Problem description: Please write out every line of the listing without alteration, but omit the images.

Exercise material:
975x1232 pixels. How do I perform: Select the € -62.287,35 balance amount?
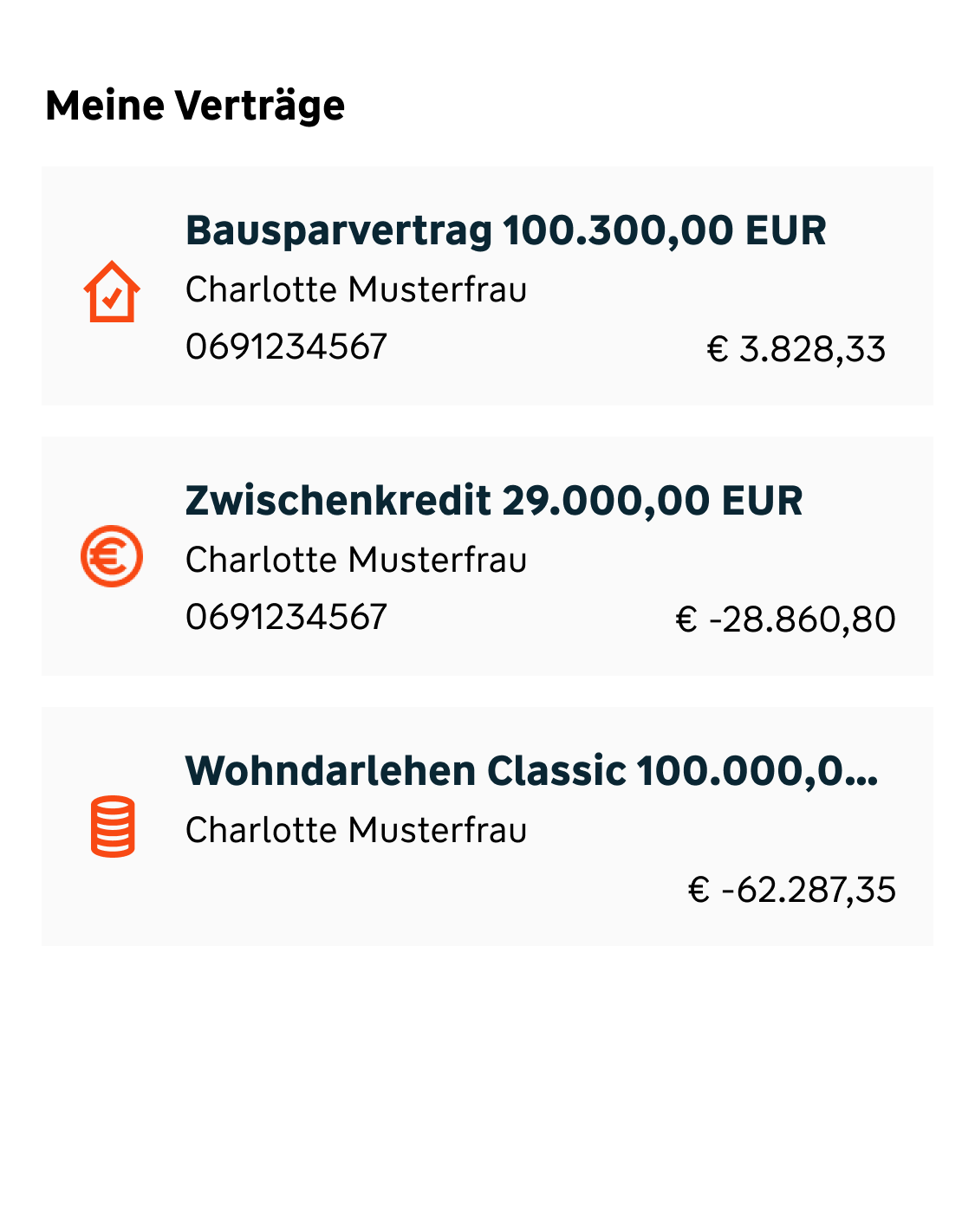[x=791, y=890]
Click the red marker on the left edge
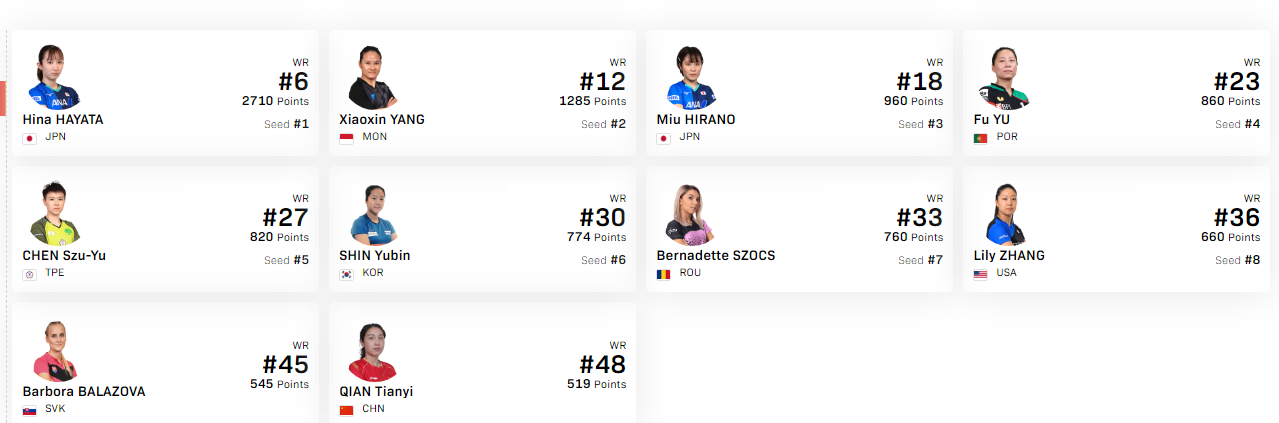 tap(3, 97)
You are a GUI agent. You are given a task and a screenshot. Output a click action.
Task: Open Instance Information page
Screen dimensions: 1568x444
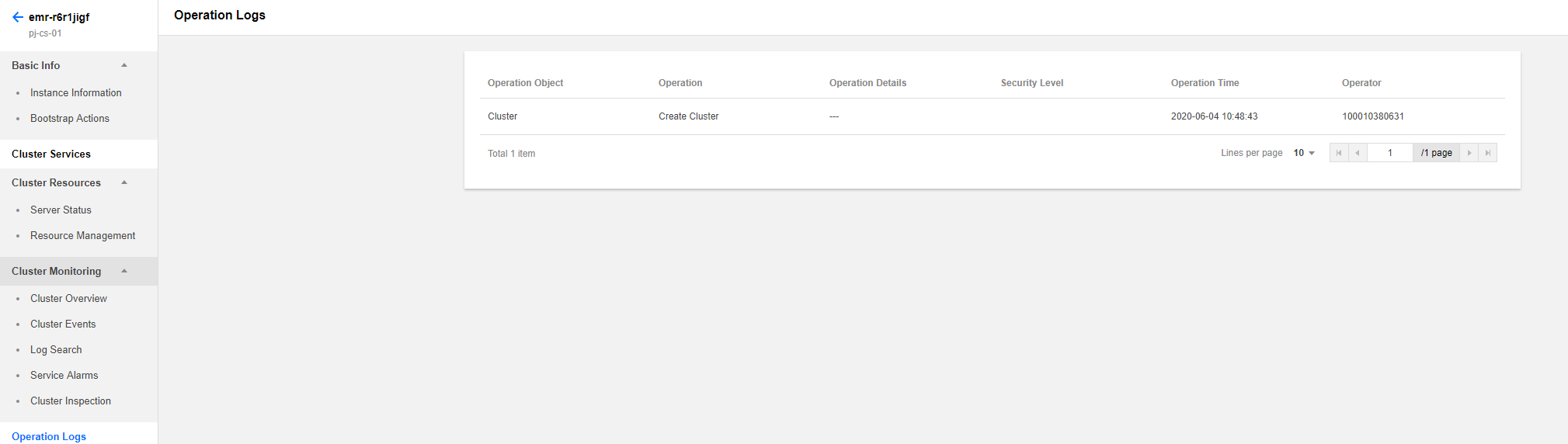pyautogui.click(x=76, y=92)
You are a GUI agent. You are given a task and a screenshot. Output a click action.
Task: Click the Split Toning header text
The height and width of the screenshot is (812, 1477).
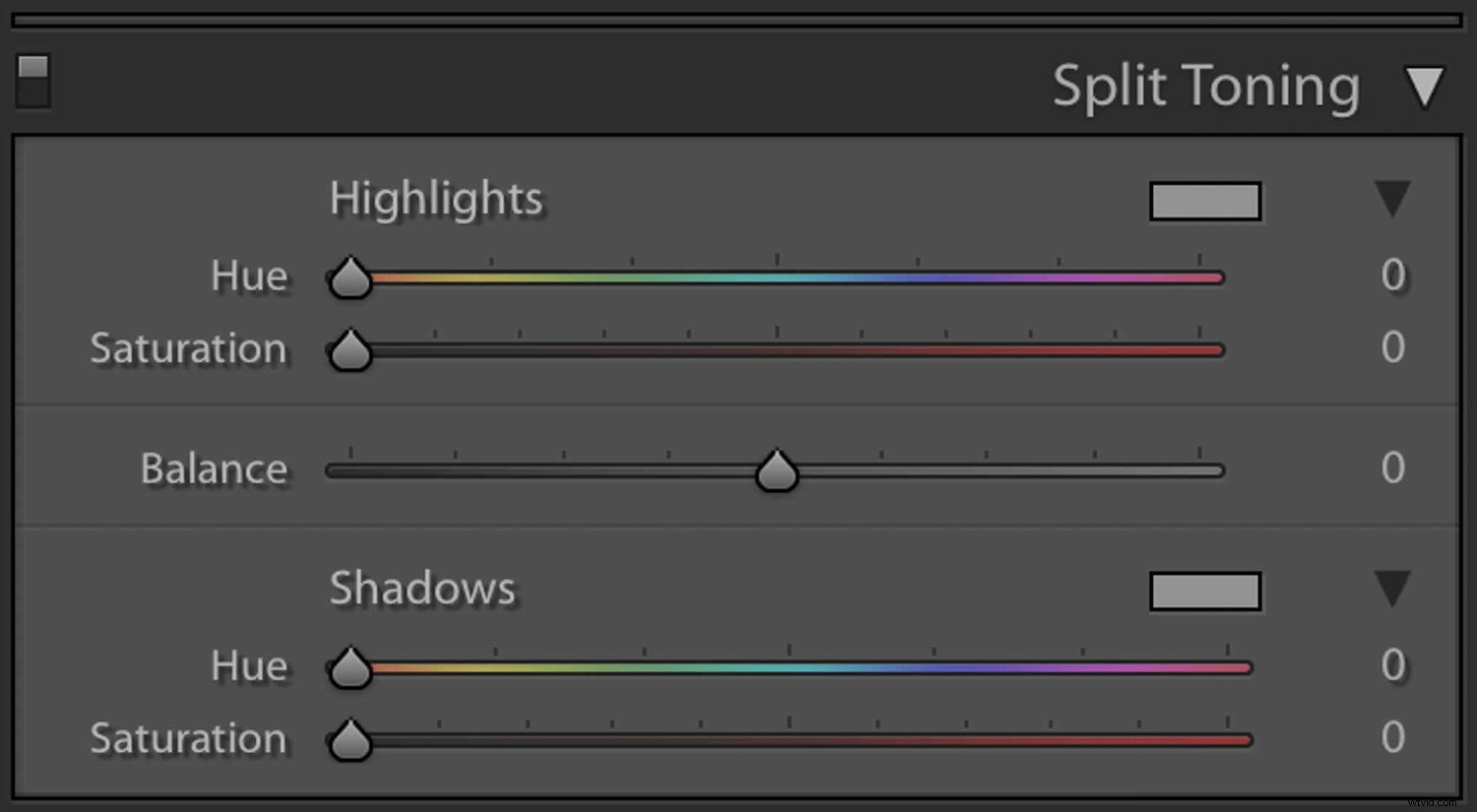1204,87
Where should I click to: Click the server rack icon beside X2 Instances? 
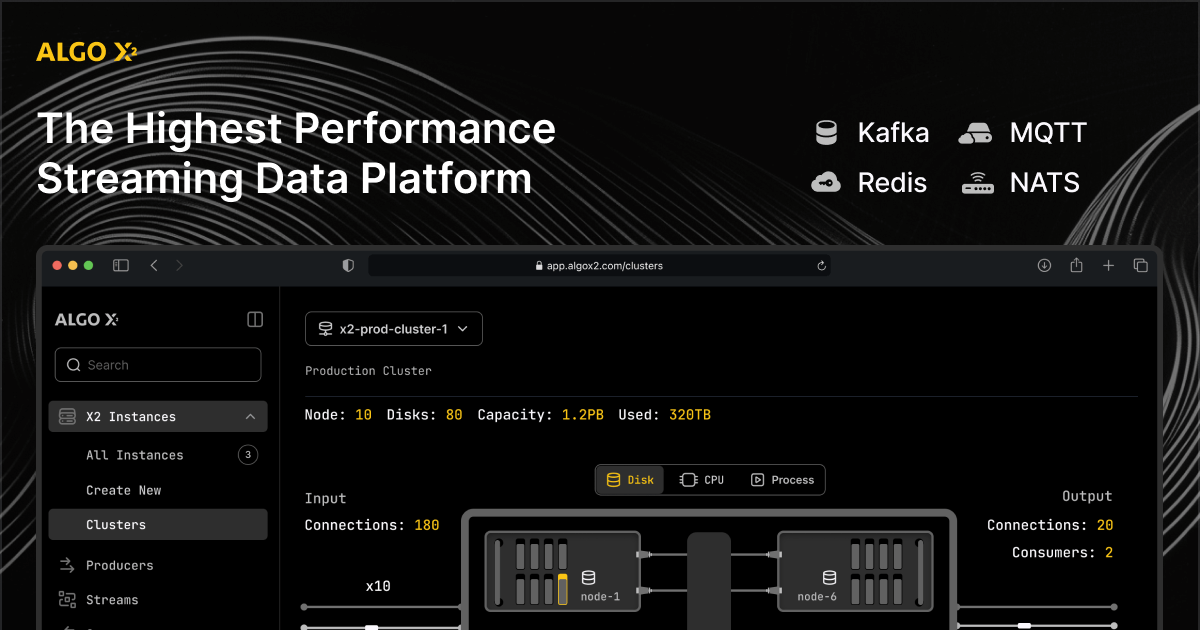click(x=67, y=416)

Result of the exercise:
975x1232 pixels. How do I perform: Select the € -62.287,35 balance amount?
[x=791, y=890]
Click the red marker on the left edge
 tap(3, 97)
You are a GUI agent. You are given a task and a screenshot. Output a click action.
Task: Open Instance Information page
Screen dimensions: 1568x444
pyautogui.click(x=76, y=92)
You are a GUI agent. You are given a task and a screenshot. Output a click action.
Task: Click the Split Toning header text
The height and width of the screenshot is (812, 1477).
1204,87
Where should I click to: Click the server rack icon beside X2 Instances? 
click(x=67, y=416)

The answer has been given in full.